Cine y DD.HH. San Sebastián 2012: Hijos de las Nubes, La Última Colonia
CONFLICTO DE INTERESES
Que a nadie le importa un comino el destino del pueblo saharaui no es ningún decubrimiento. El abandono español en 1975 (el Sáhara era la provincia número 53 del reino de España), la expropiación por parte de Marruecos contra la voluntad de los nativos, y el siguiente maneje de Estados Unidos y Francia para esquivar toda ética en pos de intereses económicos, son las muestras más concretas de este desinterés que ha devenido en una guerra latente que a los responsables de provocarla tampoco les interesa evitar.
En los últimos años el cine español se ha acercado al problema saharaui, quizás haciéndose cargo de una responsabilidad que los líderes políticos no adquieren ni pretenden adquirir, al menos por el momento. Ejemplos de esto son “El maestro saharaui”, de Nicolás Muñoz, “Wilaya” de Pedro Pérez Rosado, el cortometraje “Carta a Sasha”, de Javier Reverte y Andoni Jaén Pedrero, y la reciente “Hijos de las Nubes. La Última Colonia”, de Alvaro Longoria, galardonada con la Camelia Blanca en la novena edición del Festival de Cine del Sahara (FiSahara).
Protagonizada y producida por Javier Bardem y narrada por Elena Anaya, “Hijos de las Nubes. La Última Colonia” examina con rigurosidad clínica la actual situación política del norte de África, puntualizando en el silencio, los errores y la falta de escrúpulos de las grandes potencias mundiales, únicos responsables de una situación que lleva sin resolverse más de treinta y cinco años, tiempo durante el cual el pueblo saharaui ha luchado por recuperar la dignidad que le ha sido arrebatada.
En formato documental y entrelazando entrevistas y material de archivo, la película recorre primero el pasado del Sahara Occidental para que conozcamos qué y quiénes han causado esta urgencia humanitaria y cómo lo han hecho. La cámara acompaña a Bardem por las arenas del campo de refugiados en donde malviven doscientos mil saharauis. Los entrevistados denuncian su abandono y proclaman su intención de preservar su identidad hasta las últimas consecuencias. “Allí no hay misiones de paz exceptuando a la ONU, aunque esta organización no supervisa los Derechos Humanos”, explicó Alvaro Longoria en rueda de prensa luego del pase oficial del film en el X Festival de Cine y Derechos Humanos de San Sebastián. “Los más jóvenes están dispuestos a morir si es necesario. La lucha de las mujeres pasa por sabér qué le darán de comer a sus hijos cada día. La dignidad del pueblo saharaui es mucho más grande que todos los intereses de los países que se niegan a resolver el conflicto”.

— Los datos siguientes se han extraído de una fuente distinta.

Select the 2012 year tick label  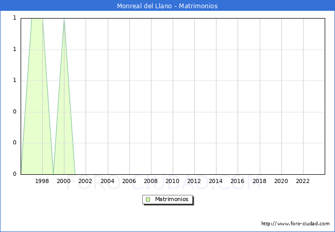click(194, 181)
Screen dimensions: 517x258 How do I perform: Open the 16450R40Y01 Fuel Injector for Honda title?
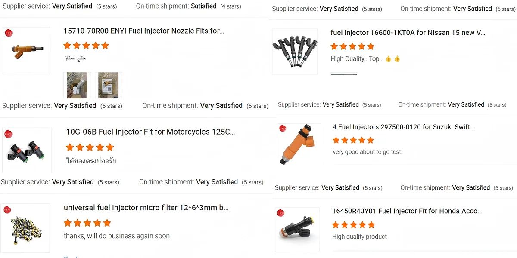pos(407,211)
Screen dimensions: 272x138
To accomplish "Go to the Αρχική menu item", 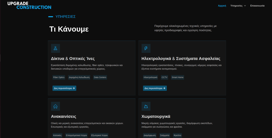I will click(222, 6).
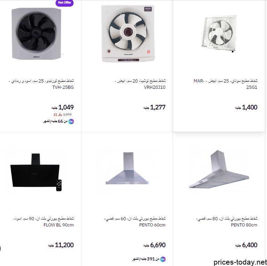The height and width of the screenshot is (266, 267).
Task: Click the 391 per month installment text
Action: click(146, 259)
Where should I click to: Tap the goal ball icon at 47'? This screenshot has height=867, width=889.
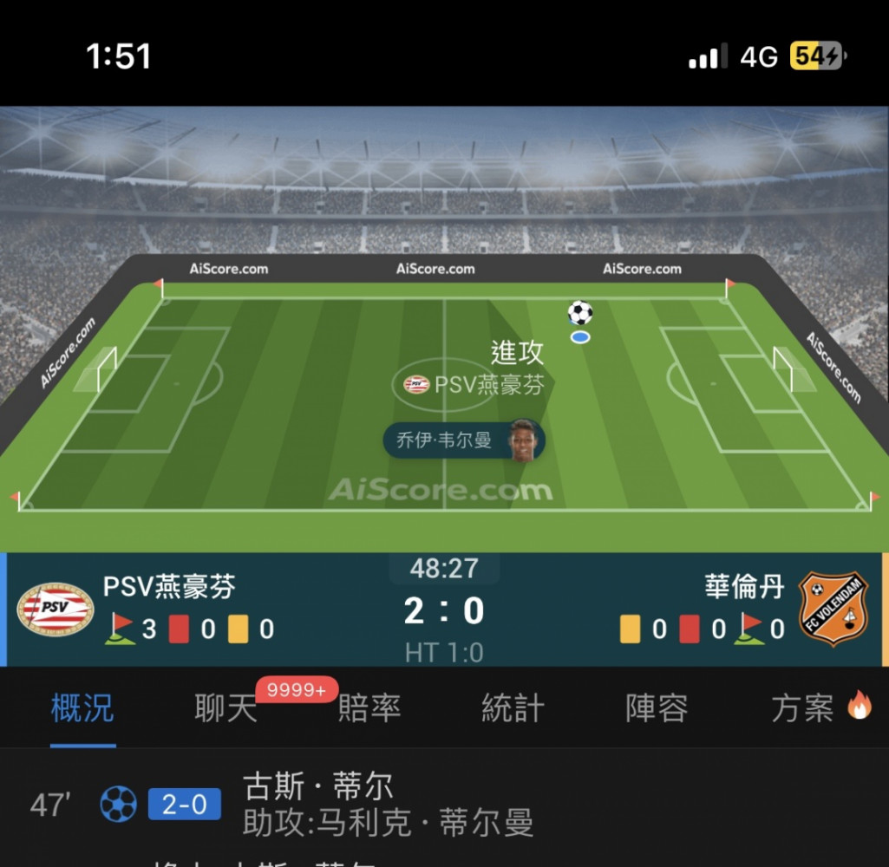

En el año 2000, Naciones Unidas organizó un plan de paz en el que se acordó realizar un referéndum para decidir el futuro del territorio saharaui. Pero a más de una década de aquel acuerdo, el referéndum aún no se ha producido debido a los intereses políticos y económicos de Estados Unidos y las potencias europeas. Mientras tanto los saharauis sufren toda clase de abusos bajo la ocupación marroquí y otros padecen incontables miserias en los campos de refugiados de Argelia, esperando poder regresar a su tierra.
El compromiso del actor Javier Bardem con esta causa no es nuevo. En 2008 ya había visitado los campos de refugiados. Desde entonces se convirtió en uno de los activistas más involucrados en la problemática saharaui. En “Hijos de las Nubes. La Última Colonia” Bardem eleva la denuncia a las altas esferas de la política internacional, y lo hace de una manera notable, explorando en las entrañas de la política colonialista y en su brutal resultado.